Нет, ничего не вышло. Никак не вернуться в прошлое, только светло его вспоминать.
К остальным Юнэ и Лиани возвратились довольно скоро, брат Унно думал, просидят, беседуя, до поздней ночи. Но у нее были дети, у него — дорога.
Пока варилась похлебка, Лиани подстрелил тетерева, отдал сестре, а то своих охотников у них не было. Монах же выспрашивал о том, как дела обстоят в Юсен.
— Мы живем в предгорье, но все-таки решили покинуть дом — страшно, — рассказала она.
— У вас тревожные новости?
— Не то чтобы новости, но люди все меньше верят в силу нашего господина генерала. О нем тут сейчас говорят очень плохо, — с неохотой отозвалась молодая женщина. — Говорят, он увлекся погоней за рухэй — и еще вопрос, не ловушка ли это, а горы Юсен отдал на растерзание врагу. А ведь через них можно спуститься и в предгорья, и дальше — кто защитит людей? Говорят, уже много деревень разорено не только на севере, но и на юге гор…
— Не знаю про северные отроги Юсен, а здесь побывал всего один небольшой отряд, который остался почти незамеченным, — хмуро сказал Лиани — он как раз отдал тетерева одному из путников и подошел к сестре и монаху. — Слухи, конечно, расходятся, только из более южных краев я сам пришел. Ни одной деревни там не пострадало, удар пришелся на Сосновую.

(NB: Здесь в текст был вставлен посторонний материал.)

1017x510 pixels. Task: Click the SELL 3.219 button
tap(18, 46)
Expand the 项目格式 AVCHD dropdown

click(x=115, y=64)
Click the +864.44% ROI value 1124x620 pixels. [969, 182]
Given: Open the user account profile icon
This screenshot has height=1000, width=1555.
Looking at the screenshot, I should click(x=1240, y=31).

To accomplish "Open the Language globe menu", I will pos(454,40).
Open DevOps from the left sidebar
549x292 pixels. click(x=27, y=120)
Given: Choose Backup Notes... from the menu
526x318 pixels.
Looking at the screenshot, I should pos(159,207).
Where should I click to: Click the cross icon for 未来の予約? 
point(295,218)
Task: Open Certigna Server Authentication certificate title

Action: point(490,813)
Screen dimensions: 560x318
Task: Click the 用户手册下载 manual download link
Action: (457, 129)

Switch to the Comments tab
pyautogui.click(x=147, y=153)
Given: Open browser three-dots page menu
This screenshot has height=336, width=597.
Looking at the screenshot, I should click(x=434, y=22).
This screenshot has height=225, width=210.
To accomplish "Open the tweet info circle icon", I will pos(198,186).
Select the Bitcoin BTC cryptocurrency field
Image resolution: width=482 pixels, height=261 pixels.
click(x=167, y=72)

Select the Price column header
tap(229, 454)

— Говорят, — пожала плечами сестра.
— Ты сама видела это разорение?
— Нет, мы избегали опасных мест.
— Когда горы кишат захватчиками, все места опасные. А про рухэй кто-то распускает сплетни, в несколько раз больше, чем есть на деле. Вот и узнаем, что на самом деле творится в горах.
— Куда вы сами направились? — спросил брат Унно.
— Мы едем к югу провинции, к родне мужа. Вы же останетесь с нами разделить ужин, а потом и ночлег? — спросила Юнэ.
— Тут такое дело… спешное, — смутился монах. Он-то и без ужина бы перебился, не голодали в дороге, хотя из котла пахнет вкусно, надо признать. Но Лиани отрывать от сестры неловко, может, хоть она его опять приведет в чувство. А вот на ночь остаться никак, во всяком случае ему самому. Может за поясом и не уследить, и священные знаки вокруг себя не начертишь, мало ли кто из этих милых людей решит его разбудить и собьет рисунок.
— А про монастырь Эн-Хо слышали что-нибудь? — спросил брат Унно, чтобы увести разговор подальше от соблазна.
Молодая женщина свела брови, задумалась, и наконец мотнула головой. Спросили у остальных, и муж ее вспомнил:
— Вроде говорили беженцы, встреченные нами выше, что его разорили, не осталось живых, и разграбили. Но подробней не знаю, это вскользь прозвучало.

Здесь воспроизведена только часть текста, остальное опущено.